Would you agree that many of us would like to think we operate at peak performance most of the time?

It is a challenge for most high-functioning humans to put their ego aside long enough to realize that we are all fallible. Many folks make it very far in life by keeping our thoughts and ideas rolling around in their heads, mentally adding and checking things off their “internal” to-do list.

Generally speaking, humans are lazy – especially when it comes to making notes, making lists, etc. We are wired to naturally think we will remember everything that we need to remember. However, that is your EGO speaking. Studies have shown that people remember 10% of what they hear, 20% of what they read, and 80% of what they see. This is because the human brain processes visual cues better than written language or audible instructions. Those percentages may be a little +/-, depending on whom you ask, but it’s hard to argue that visual cues are paramount to success.
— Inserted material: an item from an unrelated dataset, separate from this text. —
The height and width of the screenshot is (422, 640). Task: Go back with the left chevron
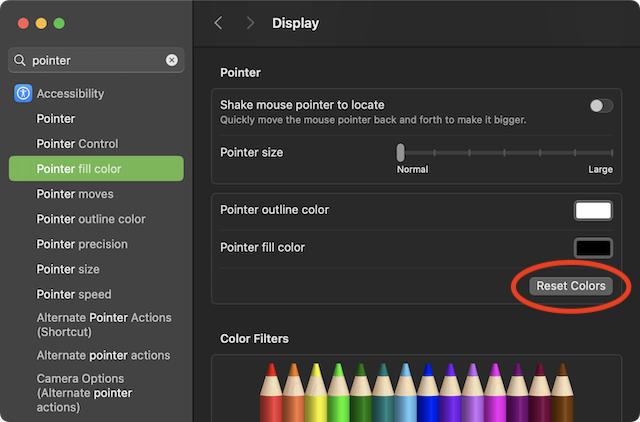point(219,23)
If you did a survey of highly successful individuals, you’d probably learn that Checklists (or To-Do Lists or Task Lists or whatever you like to call them) are a big component of their success. Journaling is another way that extraordinary folks continue to improve over time.

Excuses abound as to why people don’t make more lists, but “I don’t always have paper/pen with me” and “I don’t have time” top the list. They are just that – excuses. Additionally, the advent of a smartphone in almost everyone’s pocket has given us another option. We can be in the middle of almost anything, then quickly add something to our personal To-Do List, complete with a reminder on a certain day at a certain time. We can even do it with voice commands!
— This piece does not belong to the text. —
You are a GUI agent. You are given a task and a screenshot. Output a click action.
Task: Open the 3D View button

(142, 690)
Some uses of Checklists may surprise you. People at the pinnacle of their craft need checklists too and here are three prime examples:

1. Airline and Small Craft Pilots. For decades, airplane systems have been complicated enough to require checklists. When things are going right, there are still critical things that need to be remembered at the right time to avoid disaster. Additionally, airplane checklists often include “Emergency” checklists that help take the human aspect out of dealing with an in-air emergency.
2. Military Pilots. Standard aircraft are convoluted enough, but add to that the additional complexities of military aircraft and it’s easy to begin to see the value of checklists.
3. Military Field Leaders. Warcraft is a tough place to be. To say it would be easy to get distracted is an understatement. Armed Services folks use Field Manuals and Checklists every day to ensure what they are doing is 100% to the letter.

Checklists are so vital to success in flying that pilots can purchase kneeboards, which strap to their legs to keep their checklists exactly where they need them. These are used for checklists and notes. Going one step further, kneeboards can be purchased “lighted” so they still have access to their checklists and notes when the cockpit is dark. That really showcases how important their checklists are to their success (and survival).
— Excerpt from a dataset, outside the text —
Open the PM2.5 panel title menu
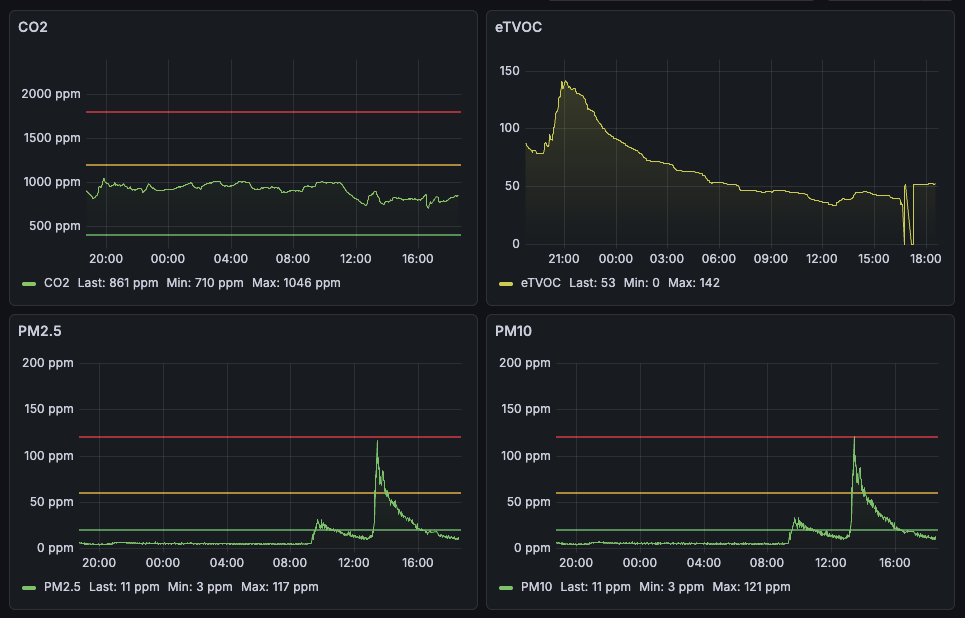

In one last extreme example, note the sleeves on the pilot’s pressure suit from a spy plane in the graphic. Each sleeve has a patch with the plane’s emergency ejection procedure embroidered RIGHT THERE ON THE SLEEVE! If the best of the best utilize checklists, wouldn’t it be fair to say that you, too, could find value in admitting that you cannot remember everything and turn to your own checklist to keep you pointed toward your goals?